Father’s Day is always a strange time for me, I still struggle to find it a time of celebration. It’s more a time of grief and sorrow. How do I exist in a world that my father doesn’t? My anchor to this world erased, forgotten and displaced. The man that cradled me, that held me fresh from the womb, who, with knuckles the size of walnuts and chipolata-size fingers, used to cradle my small fragile head. The man taught me many things after my mother’s passing: how to ride a bike, how to paint my nails, how to get in a fight, and how to get out of one too. He was a great dad; but his lasting legacy was the way he taught me to respect people no matter what; he taught me manners so no one would ever tell me to mind them.
It’s a strange feeling reminiscing over my loss of him, because he’s still here in some strange way. He’s still a part of me, no matter how much he may have changed since his passing, or how different he may now be.
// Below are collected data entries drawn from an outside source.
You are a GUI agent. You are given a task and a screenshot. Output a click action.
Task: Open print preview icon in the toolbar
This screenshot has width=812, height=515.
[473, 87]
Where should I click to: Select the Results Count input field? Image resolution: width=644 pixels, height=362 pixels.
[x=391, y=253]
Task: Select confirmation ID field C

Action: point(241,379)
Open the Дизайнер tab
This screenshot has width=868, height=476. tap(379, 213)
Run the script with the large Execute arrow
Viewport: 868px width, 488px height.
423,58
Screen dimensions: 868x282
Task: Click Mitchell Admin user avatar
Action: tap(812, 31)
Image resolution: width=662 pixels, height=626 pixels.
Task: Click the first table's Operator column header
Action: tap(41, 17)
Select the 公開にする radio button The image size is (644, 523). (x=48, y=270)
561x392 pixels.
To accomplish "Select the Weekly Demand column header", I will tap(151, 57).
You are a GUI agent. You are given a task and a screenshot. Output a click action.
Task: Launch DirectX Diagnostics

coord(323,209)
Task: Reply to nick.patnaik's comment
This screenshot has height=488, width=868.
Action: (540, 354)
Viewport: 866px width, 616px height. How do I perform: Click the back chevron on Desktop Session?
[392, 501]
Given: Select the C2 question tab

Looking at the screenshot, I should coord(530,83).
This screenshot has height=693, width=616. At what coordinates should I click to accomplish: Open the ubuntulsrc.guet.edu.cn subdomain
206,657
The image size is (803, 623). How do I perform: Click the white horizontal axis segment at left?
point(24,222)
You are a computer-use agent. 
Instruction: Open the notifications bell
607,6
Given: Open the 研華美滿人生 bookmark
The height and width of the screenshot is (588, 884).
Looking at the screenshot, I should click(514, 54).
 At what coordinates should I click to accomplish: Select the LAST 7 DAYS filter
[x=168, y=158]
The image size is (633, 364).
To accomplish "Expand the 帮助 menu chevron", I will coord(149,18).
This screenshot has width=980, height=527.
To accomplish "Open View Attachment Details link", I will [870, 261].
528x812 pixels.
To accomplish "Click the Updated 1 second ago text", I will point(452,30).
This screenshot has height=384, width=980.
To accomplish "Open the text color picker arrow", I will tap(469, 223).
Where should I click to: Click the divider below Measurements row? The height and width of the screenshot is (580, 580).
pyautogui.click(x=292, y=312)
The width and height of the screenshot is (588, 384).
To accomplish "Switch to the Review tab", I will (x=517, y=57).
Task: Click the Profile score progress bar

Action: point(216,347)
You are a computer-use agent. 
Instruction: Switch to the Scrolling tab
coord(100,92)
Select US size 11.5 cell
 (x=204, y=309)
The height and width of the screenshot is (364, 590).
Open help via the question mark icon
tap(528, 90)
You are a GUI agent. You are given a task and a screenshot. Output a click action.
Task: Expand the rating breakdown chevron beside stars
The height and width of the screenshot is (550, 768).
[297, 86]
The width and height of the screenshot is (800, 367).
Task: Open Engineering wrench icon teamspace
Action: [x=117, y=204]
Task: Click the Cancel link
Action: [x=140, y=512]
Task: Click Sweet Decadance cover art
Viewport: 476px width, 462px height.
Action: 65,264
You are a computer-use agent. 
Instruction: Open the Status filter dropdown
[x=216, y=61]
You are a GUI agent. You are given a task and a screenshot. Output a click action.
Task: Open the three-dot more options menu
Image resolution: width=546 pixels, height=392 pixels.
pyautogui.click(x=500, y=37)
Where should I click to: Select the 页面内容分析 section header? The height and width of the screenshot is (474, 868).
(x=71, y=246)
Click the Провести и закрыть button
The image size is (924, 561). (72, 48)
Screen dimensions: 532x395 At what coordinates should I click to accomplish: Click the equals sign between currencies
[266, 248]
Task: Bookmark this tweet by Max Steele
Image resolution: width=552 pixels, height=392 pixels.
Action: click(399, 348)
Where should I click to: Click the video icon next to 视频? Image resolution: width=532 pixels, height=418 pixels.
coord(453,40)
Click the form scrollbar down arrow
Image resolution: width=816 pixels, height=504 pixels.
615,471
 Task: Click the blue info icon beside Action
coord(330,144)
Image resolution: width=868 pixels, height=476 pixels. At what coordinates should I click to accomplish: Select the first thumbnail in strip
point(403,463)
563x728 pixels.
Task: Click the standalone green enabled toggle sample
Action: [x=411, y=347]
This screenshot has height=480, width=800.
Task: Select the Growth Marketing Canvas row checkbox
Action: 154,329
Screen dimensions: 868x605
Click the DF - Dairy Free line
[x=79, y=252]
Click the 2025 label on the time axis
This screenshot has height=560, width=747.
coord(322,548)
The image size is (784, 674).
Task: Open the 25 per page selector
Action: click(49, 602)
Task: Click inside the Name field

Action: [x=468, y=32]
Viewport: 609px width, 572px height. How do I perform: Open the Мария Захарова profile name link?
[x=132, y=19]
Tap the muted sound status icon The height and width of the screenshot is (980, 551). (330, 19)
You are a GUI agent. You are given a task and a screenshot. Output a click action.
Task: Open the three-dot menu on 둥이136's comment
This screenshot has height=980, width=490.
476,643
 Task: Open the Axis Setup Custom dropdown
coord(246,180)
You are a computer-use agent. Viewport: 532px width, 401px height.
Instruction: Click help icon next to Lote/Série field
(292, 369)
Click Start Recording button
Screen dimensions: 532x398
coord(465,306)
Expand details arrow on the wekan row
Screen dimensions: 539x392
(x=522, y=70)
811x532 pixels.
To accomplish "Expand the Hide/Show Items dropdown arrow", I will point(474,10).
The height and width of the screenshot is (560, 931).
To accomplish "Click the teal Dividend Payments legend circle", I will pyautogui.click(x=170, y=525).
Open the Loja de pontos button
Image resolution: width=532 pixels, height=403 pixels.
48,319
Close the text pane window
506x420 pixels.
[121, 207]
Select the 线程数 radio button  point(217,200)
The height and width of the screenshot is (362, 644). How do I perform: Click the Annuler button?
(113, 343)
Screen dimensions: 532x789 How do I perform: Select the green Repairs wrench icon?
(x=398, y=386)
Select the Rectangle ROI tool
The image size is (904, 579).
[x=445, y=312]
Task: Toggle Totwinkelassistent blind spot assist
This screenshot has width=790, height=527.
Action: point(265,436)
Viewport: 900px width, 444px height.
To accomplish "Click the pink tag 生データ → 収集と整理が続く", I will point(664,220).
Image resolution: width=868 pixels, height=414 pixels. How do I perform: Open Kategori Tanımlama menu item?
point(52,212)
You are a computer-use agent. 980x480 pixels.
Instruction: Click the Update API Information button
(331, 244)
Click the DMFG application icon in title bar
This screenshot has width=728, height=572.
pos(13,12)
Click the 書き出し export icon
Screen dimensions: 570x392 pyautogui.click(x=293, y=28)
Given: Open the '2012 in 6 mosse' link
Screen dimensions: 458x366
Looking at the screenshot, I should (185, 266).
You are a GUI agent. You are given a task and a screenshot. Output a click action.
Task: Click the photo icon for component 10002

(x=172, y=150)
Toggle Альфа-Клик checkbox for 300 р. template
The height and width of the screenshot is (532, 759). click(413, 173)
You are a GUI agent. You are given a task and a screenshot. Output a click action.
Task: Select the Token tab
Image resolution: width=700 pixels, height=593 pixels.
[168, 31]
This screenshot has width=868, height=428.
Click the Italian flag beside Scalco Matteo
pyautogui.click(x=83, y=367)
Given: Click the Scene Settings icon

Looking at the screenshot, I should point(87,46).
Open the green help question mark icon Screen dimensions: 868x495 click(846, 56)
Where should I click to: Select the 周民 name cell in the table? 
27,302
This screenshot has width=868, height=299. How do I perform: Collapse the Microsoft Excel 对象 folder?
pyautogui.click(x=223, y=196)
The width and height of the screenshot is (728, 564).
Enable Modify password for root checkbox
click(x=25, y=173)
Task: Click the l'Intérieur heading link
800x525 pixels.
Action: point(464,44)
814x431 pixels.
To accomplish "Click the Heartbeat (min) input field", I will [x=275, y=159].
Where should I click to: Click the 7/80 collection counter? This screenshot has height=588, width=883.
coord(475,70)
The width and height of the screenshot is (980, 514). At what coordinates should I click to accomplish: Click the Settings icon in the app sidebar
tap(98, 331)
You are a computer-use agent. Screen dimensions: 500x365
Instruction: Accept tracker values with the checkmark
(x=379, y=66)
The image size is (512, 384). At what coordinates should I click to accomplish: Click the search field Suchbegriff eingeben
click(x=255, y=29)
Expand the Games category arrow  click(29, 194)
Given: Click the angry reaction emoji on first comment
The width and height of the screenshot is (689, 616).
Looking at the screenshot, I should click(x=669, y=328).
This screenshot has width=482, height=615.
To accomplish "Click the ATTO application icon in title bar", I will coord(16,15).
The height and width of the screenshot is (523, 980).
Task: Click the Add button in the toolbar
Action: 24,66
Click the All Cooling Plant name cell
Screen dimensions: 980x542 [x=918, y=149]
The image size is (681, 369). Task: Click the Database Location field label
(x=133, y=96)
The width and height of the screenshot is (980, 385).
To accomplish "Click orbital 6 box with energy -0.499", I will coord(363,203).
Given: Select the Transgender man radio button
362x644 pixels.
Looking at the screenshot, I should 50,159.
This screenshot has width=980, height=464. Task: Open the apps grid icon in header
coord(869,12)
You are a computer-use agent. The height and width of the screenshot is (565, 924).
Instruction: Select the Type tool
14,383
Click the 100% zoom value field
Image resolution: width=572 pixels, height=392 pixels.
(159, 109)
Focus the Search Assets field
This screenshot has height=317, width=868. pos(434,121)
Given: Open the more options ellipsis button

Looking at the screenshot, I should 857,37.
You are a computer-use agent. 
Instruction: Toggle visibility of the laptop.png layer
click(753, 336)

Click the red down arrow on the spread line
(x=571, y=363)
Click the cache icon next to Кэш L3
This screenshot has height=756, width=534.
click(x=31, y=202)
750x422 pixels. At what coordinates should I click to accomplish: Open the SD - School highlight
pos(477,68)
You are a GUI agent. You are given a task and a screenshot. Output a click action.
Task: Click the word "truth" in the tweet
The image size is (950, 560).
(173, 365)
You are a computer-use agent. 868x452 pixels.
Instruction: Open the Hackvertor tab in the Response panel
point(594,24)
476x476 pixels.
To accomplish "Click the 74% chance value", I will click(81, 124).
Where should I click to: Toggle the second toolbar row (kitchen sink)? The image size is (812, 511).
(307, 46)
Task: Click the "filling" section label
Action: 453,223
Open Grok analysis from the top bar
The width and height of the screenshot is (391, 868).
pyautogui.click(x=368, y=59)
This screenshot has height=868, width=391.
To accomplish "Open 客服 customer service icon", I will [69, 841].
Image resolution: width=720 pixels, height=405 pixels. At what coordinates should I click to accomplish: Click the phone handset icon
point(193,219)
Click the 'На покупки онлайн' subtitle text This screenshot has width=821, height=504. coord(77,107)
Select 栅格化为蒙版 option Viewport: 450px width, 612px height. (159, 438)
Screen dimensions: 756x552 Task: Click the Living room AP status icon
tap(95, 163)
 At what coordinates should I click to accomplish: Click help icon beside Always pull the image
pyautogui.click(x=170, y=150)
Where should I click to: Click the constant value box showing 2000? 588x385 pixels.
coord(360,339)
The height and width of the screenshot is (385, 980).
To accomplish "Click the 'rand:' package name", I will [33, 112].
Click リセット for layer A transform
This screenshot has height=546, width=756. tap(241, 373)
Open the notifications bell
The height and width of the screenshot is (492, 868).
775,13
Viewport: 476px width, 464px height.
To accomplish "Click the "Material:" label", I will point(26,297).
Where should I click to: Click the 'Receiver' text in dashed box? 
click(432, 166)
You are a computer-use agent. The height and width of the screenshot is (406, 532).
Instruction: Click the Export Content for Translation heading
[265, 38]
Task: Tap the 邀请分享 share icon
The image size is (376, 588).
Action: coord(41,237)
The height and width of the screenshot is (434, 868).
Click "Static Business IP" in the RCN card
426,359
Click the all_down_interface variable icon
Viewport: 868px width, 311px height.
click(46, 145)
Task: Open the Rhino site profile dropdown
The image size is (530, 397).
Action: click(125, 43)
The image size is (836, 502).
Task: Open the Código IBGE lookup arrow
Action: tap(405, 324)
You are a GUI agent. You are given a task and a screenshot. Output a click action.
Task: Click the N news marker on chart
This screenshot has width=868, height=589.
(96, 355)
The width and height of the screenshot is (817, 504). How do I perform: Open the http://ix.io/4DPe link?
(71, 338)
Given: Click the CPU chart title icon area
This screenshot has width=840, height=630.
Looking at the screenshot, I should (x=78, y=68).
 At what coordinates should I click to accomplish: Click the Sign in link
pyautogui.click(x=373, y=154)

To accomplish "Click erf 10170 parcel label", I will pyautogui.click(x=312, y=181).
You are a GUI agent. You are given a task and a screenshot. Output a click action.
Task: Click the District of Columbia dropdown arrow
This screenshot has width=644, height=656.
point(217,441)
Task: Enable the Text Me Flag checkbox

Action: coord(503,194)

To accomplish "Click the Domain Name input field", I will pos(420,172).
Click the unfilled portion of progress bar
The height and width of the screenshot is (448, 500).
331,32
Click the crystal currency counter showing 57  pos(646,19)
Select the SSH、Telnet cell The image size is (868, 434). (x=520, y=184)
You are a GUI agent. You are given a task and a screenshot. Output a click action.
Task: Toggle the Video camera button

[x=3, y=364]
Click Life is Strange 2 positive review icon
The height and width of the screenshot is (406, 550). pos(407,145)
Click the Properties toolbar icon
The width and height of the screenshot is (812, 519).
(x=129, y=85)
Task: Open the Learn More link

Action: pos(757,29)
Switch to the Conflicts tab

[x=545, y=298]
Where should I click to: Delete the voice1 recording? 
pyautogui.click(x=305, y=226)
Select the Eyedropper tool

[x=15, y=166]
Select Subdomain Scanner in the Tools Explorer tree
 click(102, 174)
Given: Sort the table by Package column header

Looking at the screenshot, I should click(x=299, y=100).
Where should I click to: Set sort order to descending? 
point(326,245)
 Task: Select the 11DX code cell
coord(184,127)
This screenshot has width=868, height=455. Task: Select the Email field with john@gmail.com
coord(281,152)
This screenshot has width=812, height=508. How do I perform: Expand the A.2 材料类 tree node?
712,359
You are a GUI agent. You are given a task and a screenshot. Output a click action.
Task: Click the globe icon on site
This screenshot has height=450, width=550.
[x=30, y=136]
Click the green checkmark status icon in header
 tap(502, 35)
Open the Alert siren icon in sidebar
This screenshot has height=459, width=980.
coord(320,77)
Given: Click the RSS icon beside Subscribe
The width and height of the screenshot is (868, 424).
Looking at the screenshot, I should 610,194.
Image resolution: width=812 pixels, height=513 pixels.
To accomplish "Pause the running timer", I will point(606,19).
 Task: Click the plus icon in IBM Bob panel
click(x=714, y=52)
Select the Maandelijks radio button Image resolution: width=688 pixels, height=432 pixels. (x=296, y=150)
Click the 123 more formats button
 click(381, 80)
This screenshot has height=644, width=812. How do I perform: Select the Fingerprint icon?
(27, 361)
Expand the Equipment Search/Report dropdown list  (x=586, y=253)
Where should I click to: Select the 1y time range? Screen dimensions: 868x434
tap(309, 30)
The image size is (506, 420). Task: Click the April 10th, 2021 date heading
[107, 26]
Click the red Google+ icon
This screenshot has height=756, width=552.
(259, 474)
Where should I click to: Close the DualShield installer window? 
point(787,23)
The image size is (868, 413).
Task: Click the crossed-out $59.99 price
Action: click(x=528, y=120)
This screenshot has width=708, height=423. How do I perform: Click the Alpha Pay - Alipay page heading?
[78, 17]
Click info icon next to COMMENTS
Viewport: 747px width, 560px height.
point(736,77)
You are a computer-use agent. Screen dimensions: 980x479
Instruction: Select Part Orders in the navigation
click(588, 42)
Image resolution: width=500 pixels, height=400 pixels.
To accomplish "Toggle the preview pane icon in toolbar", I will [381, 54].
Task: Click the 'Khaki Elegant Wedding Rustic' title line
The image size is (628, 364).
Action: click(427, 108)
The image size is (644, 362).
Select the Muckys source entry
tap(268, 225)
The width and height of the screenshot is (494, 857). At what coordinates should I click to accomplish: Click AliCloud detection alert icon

It comes every year like the sudden discovery of a melanoma, no matter how careful I am it seems to always find a way through, a way to contaminate my way of being. It still doesn’t get easier, I still sometimes slip. I thought having my own son would lessen this bereavement; developing into a father myself should somehow lessen the pain … shouldn’t it? The problem is that I long for that special time back, to be as bold as he was, as strong and determined. A dream chaser who didn’t care for the strife of this world. Not to give two hoots of what the world thinks. I wish I could be half the man he is … was … it’s complicated. The problem is that by the time I realised my dad was right, I already had a son who thought I was wrong.
I do mourn the loss, that breakdown of relationship, the constant pulling to have him back. But he’s gone. He used to be my rock, someone I could talk to about my feelings. When I was young, I used to think my dad was Superman. Who doesn’t? But as I grew up I began to see him for who he was, and I realised he was just a regular guy who liked to wear tights, high heels and a cape.
I guess I now have to learn to love him all over again.
I thought I lost him, but instead I gained a mother. I guess life is beautiful in all its complexities and varied guises, and my father was fed up living a lie. Living his life as a modern day vampire. It’s a flexible allegory as he knew death, sexual desire, underwent a metamorphosis, from the stagnation and loss of his true self, having to keep his real self a secret from the world. For fear of a hate mob, carrying their pitchforks and flaming torches, coming to rid their neighbourhood of this evil force lurking within its walls. People are scared of what they don’t understand. It’s natural, but to force their fear and hatred onto others is abhorrent and corrupt. But he was stronger than I ever could imagine. He was bolder than the mightiest hero. He chose to live his life the way he chose and was not dictated by society and bigots. He weighed up the cost to himself, to me, to my children and decided that it was either a lifetime of guilt and sufferance or a lifetime of freedom.
I went through the stages of grief — after all, I did lose a father. Some of these stages lasted longer than others and some were fleeting, but I worked through them nevertheless. I had to. So did my father. He was dying. Dying to a life he’d been obliged to live, the expectance of societal norms. A lie that was forced on him from an overly paranoid and overly masculine father who cleaved himself to the unyielding and outdated facts that a man must marry a woman and have children. My dad had to work through his own issues, a code that was working slowly behind the scenes. He worked hard to re-write it, to become the new person he longed for, and in re-wiring his system, beliefs and what was forced upon him, he was then free to become the person he was born to be. Free from stigma, free from the shackles of what life informs us we should be, free to be loved for the very first time as the person he longed to be all along. The final stages of grief are acceptance. I now accept that my dad is my mother, and I wouldn’t have it any other way.